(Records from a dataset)
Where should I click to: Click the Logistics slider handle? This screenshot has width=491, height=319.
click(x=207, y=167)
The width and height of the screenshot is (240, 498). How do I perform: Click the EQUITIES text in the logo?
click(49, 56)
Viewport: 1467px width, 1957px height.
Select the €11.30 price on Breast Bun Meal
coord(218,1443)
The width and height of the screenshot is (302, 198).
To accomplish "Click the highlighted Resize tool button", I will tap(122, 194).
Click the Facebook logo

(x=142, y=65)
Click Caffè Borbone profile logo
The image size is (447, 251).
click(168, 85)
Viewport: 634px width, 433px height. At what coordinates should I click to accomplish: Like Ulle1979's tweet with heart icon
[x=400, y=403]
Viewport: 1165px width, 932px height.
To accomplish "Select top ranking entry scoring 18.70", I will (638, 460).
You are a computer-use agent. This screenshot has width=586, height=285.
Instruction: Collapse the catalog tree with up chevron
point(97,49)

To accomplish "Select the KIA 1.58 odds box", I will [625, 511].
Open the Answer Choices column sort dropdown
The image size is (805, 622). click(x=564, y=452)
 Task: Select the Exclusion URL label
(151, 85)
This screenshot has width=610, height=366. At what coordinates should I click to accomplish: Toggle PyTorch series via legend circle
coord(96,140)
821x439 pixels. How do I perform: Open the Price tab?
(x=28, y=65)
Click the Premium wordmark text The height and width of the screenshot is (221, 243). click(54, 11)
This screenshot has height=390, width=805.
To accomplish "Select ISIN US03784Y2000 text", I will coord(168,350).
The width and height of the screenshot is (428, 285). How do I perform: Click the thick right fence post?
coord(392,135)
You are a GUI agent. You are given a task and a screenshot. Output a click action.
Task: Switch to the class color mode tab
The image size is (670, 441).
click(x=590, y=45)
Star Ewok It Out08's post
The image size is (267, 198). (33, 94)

▸ **AIM OF THE EXERCISE**: Retype every record without alteration.

▸ **FINAL ANSWER**:
Where should I click to: Click the Logistics slider handle? This screenshot has width=491, height=319.
click(x=207, y=167)
The width and height of the screenshot is (240, 498). How do I perform: Click the EQUITIES text in the logo?
click(49, 56)
Viewport: 1467px width, 1957px height.
Select the €11.30 price on Breast Bun Meal
coord(218,1443)
The width and height of the screenshot is (302, 198).
To accomplish "Click the highlighted Resize tool button", I will tap(122, 194).
Click the Facebook logo

(x=142, y=65)
Click Caffè Borbone profile logo
The image size is (447, 251).
click(168, 85)
Viewport: 634px width, 433px height. At what coordinates should I click to accomplish: Like Ulle1979's tweet with heart icon
[x=400, y=403]
Viewport: 1165px width, 932px height.
To accomplish "Select top ranking entry scoring 18.70", I will (638, 460).
You are a computer-use agent. This screenshot has width=586, height=285.
Instruction: Collapse the catalog tree with up chevron
point(97,49)

To accomplish "Select the KIA 1.58 odds box", I will [625, 511].
Open the Answer Choices column sort dropdown
The image size is (805, 622). click(x=564, y=452)
 Task: Select the Exclusion URL label
(151, 85)
This screenshot has width=610, height=366. At what coordinates should I click to accomplish: Toggle PyTorch series via legend circle
coord(96,140)
821x439 pixels. How do I perform: Open the Price tab?
(x=28, y=65)
Click the Premium wordmark text The height and width of the screenshot is (221, 243). click(54, 11)
This screenshot has height=390, width=805.
To accomplish "Select ISIN US03784Y2000 text", I will coord(168,350).
The width and height of the screenshot is (428, 285). How do I perform: Click the thick right fence post?
coord(392,135)
You are a GUI agent. You are given a task and a screenshot. Output a click action.
Task: Switch to the class color mode tab
The image size is (670, 441).
click(x=590, y=45)
Star Ewok It Out08's post
The image size is (267, 198). (33, 94)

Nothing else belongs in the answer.